If Republicans sign Civil Rights and Democrats are also pro-Civil Rights...

  • D.C. and Maryland vote Republican

  • D.C. and Maryland vote Democratic

  • D.C. and Maryland are swing areas


Results are only viewable after voting.
If Republicans sign Civil Rights and Democrats are no different either (maybe more pro-Civil Rights Democrats become President), how do you think will DC and Maryland vote?
 
I ask for clarification.

Like Republicans sign the Civil Rights Act, but Democrats don't get led by a neo-racist like George Wallace in New Deal Coalition Retained.

For example, Nixon signs Civil Rights in 1964. By 1968, Hubert Humphrey wins the Presidency over the Republican. Both are pro-Civil Rights.

In this ATL 1968 election after Republicans sign Civil Rights, how will D.C. and Maryland vote?
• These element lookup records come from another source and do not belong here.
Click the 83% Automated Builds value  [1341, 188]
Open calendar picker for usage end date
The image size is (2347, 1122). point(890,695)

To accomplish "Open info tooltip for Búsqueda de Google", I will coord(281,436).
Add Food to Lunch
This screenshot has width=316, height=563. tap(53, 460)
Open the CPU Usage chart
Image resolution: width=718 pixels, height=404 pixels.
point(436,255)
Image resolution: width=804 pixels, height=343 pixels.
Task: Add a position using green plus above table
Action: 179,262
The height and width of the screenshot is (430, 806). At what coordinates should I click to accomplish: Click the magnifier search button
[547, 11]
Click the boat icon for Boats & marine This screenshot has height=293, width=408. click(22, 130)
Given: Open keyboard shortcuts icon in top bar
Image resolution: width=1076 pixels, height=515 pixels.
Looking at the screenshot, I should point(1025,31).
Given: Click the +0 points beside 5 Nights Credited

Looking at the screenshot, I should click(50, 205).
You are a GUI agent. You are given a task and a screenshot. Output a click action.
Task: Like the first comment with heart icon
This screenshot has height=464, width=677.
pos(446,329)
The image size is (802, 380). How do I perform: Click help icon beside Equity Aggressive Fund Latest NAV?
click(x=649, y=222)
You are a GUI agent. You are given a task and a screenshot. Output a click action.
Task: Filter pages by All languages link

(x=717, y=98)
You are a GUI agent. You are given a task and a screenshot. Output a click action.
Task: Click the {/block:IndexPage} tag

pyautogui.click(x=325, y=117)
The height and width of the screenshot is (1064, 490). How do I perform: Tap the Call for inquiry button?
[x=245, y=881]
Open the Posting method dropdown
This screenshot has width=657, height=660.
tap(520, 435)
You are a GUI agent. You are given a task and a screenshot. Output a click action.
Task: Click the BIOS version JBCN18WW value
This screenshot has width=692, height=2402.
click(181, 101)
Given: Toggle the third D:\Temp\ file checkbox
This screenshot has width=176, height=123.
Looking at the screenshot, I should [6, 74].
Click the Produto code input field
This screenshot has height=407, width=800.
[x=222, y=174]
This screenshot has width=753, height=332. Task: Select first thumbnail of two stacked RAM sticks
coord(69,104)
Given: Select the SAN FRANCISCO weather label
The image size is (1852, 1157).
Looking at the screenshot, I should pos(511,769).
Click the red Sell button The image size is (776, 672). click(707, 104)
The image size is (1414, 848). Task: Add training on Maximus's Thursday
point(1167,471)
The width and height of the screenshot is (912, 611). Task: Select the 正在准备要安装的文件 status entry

Will they be solidly Republican, slightly Republican, slightly Democratic or swing?
 
Maryland will be swing territory, IMO, with the Democrats split on the short term (extending the circumstances around the 1966 gubernatorial election to a wider application). Old school Marylanders, especially on the Eastern Shore, might as well have been from Mississippi given their attitudes on race at the time (indeed, many affected Dixie accents you could cut with a saw). They'd be just about neck-and-neck with more progressive elements around Baltimore and the surrounding counties (see, for example, Hyman Pressman as a leader) in the Democrat ranks. Republicans, led by Theodore McKeldin, Rogers Morton and (heaven help us all) Spiro Agnew would have the balance of voters. It would all depend on who's sore at whom when as to how any given state-wide results would go. Maryland would be one of the most difficult states to forecast at least on the short term. The thing is, with Maryland's long history of close relations with the Democrats (for as long as I've been alive, the Dems' primaries in MD have been tantamount to the general election), I can't see the state going Republican even mildly / even for a short term. And I say all this as someone who grew up in suburban Baltimore in the 1950s and 1960s.
 
That is certainly interesting. Blacks won't make it so Republican, eh?

How about Washington, DC? This is addressed to everyone now.